**Required work:**
Write out, from the entries below, exactly the lines that run between the lines holding "820x1456 pixels. How" and "The width and height of the screenshot is (1000, 546).", inclusive, and stop there.

**Records for the exercise:**
╭──
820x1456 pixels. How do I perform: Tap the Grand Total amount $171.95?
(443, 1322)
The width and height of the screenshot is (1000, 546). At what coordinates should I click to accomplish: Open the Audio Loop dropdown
╰──
╭──
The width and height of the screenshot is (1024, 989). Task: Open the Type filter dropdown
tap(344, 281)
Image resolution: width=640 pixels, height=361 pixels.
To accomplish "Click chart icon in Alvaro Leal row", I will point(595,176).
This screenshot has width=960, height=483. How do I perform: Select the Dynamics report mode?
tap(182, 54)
╰──
╭──
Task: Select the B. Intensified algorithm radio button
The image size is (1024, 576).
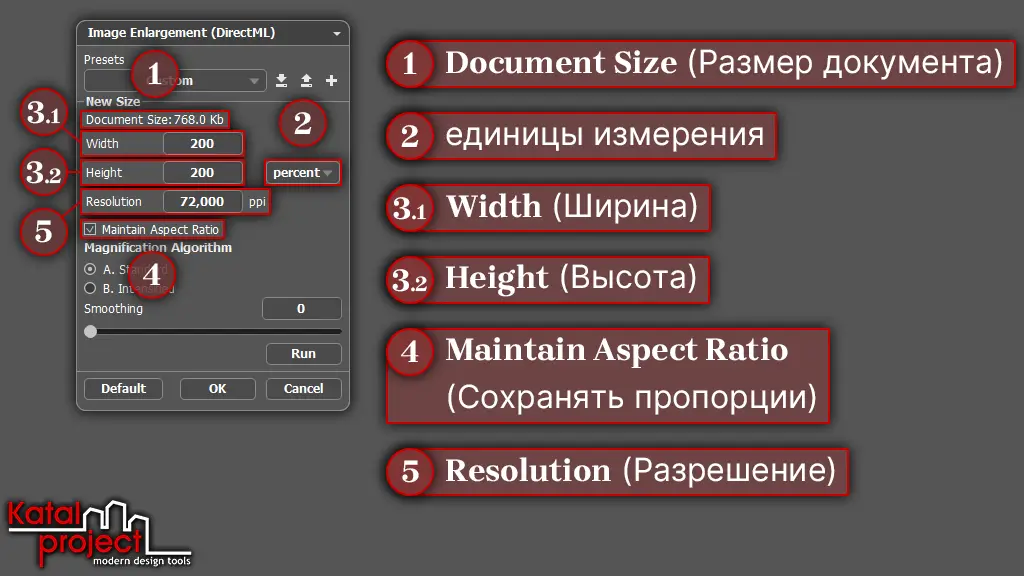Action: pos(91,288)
╰──
**Answer for this exercise:**
820x1456 pixels. How do I perform: Tap the Grand Total amount $171.95?
(443, 1322)
The width and height of the screenshot is (1000, 546). At what coordinates should I click to accomplish: Open the Audio Loop dropdown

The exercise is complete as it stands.